▶ _Try it_
Lines in the entries below where the word "agent" shows up should each be copied.

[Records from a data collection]
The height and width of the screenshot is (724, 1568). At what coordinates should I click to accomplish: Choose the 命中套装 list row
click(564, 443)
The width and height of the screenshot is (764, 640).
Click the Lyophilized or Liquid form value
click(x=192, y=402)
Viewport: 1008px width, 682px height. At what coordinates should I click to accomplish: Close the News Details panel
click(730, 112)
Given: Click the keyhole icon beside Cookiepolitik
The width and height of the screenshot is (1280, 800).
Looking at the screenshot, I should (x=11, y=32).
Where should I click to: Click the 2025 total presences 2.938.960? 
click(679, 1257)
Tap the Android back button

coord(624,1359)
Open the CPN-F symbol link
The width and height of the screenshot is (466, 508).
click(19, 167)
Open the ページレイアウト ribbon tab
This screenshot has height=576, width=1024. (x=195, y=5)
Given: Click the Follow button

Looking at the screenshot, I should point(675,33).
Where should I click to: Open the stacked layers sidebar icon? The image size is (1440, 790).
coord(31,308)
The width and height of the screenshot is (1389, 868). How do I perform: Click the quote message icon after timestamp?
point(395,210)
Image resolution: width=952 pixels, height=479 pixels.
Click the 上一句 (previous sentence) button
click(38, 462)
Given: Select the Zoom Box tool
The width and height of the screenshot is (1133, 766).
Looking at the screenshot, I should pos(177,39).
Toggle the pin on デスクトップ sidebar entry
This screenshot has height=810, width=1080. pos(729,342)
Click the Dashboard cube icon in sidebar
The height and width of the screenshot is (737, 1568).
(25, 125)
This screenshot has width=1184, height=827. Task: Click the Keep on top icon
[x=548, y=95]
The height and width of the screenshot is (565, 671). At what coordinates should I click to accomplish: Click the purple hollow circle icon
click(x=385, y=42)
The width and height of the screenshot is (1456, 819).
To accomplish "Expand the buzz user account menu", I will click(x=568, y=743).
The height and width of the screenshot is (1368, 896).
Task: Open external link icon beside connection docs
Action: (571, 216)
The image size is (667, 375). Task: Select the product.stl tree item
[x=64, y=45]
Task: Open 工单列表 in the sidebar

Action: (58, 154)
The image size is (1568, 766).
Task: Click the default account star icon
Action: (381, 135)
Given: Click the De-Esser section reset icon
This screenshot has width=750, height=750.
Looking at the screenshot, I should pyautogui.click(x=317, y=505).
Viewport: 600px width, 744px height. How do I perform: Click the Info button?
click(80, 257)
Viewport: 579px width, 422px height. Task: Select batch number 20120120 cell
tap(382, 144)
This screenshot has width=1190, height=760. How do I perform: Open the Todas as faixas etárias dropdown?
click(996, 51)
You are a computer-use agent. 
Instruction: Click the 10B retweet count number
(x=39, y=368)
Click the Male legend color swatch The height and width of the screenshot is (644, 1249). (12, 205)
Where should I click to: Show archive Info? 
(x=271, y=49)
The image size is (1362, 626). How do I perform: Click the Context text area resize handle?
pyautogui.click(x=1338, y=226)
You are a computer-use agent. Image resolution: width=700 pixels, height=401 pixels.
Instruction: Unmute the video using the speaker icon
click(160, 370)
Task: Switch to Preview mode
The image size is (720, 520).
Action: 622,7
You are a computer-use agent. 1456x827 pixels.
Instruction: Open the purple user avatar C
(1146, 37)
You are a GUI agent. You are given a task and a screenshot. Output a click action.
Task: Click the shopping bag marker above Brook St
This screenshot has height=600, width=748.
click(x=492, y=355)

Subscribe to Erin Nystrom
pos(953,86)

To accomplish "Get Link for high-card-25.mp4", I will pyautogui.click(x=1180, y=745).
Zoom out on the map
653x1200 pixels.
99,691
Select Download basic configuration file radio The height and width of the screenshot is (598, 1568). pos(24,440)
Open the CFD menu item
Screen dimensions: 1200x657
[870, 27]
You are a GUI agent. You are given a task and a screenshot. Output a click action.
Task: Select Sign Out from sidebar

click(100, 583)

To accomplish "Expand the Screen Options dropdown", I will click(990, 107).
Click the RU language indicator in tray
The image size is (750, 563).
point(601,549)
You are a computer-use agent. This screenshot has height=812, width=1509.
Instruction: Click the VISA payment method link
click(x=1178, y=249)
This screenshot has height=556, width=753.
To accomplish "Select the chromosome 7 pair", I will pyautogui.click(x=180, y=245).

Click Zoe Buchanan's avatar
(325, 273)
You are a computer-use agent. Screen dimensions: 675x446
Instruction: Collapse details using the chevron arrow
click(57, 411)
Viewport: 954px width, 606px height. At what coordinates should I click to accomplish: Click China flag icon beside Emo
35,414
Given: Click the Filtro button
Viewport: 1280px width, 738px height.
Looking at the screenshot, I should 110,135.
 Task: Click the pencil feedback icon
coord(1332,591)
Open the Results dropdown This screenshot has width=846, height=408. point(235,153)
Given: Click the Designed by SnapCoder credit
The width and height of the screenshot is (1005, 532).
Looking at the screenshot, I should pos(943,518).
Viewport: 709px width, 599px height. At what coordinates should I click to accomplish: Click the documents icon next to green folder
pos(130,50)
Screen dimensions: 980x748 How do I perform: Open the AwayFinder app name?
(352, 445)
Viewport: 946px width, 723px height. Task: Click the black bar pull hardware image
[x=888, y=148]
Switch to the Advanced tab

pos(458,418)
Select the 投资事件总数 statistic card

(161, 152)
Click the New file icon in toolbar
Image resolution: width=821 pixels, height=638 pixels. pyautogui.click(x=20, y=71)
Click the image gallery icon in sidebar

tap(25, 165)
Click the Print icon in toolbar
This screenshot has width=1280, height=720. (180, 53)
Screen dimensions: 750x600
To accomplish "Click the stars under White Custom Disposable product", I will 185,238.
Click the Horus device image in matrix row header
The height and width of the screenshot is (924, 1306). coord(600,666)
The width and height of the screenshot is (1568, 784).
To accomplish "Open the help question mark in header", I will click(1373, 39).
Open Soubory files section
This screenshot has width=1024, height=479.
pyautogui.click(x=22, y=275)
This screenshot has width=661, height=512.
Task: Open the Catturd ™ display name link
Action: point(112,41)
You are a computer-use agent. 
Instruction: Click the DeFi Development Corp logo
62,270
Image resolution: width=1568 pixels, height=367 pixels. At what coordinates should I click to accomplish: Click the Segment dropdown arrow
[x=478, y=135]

▶ _Final answer_
You are a computer-use agent. 
You are a computer-use agent. Image resolution: width=700 pixels, height=401 pixels.
You are a computer-use agent. 1456x827 pixels.
You are a GUI agent. You are given a task and a screenshot. Output a click action.
You are a GUI agent. You are given a task and a screenshot. Output a click action.
You are a computer-use agent. This screenshot has height=812, width=1509.
You are a computer-use agent. Screen dimensions: 675x446
You are a computer-use agent. 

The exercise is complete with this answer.